> On Jun 12, 2018, at 11:08 AM, Prentice Bisbal <pbis...@pppl.gov> wrote: > > On 06/12/2018 12:33 AM, Chris Samuel wrote: > >> Hi Prentice! >> >> On Tuesday, 12 June 2018 4:11:55 AM AEST Prentice Bisbal wrote: >> >>> I to make this work, I will be using job_submit.lua to apply this logic >>> and assign a job to a partition.
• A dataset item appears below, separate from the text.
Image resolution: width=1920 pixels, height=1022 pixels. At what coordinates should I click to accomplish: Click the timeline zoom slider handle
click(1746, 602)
If a user requests a specific partition >>> not in line with these specifications, job_submit.lua will reassign the >>> job to the appropriate QOS. >> Yeah, that's very much like what we do for GPU jobs (redirect them to the >> partition with access to all cores, and ensure non-GPU jobs go to the >> partition with fewer cores) via the submit filter at present.. >> >> I've already coded up something similar in Lua for our submit filter (that >> only >> affects my jobs for testing purposes) but I still need to handle memory >> correctly, in other words only pack jobs when the per-task memory request * >> tasks per node < node RAM (for now we'll let jobs where that's not the case >> go >> through to the keeper for Slurm to handle as now). >> >> However, I do think Scott's approach is potentially very useful, by directing >> jobs < full node to one end of a list of nodes and jobs that want full nodes >> to the other end of the list (especially if you use the partition idea to >> ensure that not all nodes are accessible to small jobs). >> > This was something that was very easy to do with SGE. It's been a while since > I worked with SGE so I forget all the details, but in essence, you could > assign nodes a 'serial number' which would specify the preferred order in > which nodes would be assigned to jobs, and I believe that order was specific > to each queue, so if you had 64 nodes, one queue could assign jobs starting > at node 1 and work it's way up to node 64, while another queue could start at > node 64 and work its way down to node 1. This technique was mentioned in the > SGE documentation to allow MPI and shared memory jobs to share the cluster. > > At the time, I used it, for exactly that purpose, but I didn't think it was > that big a deal. Now that I don't have that capability, I miss it.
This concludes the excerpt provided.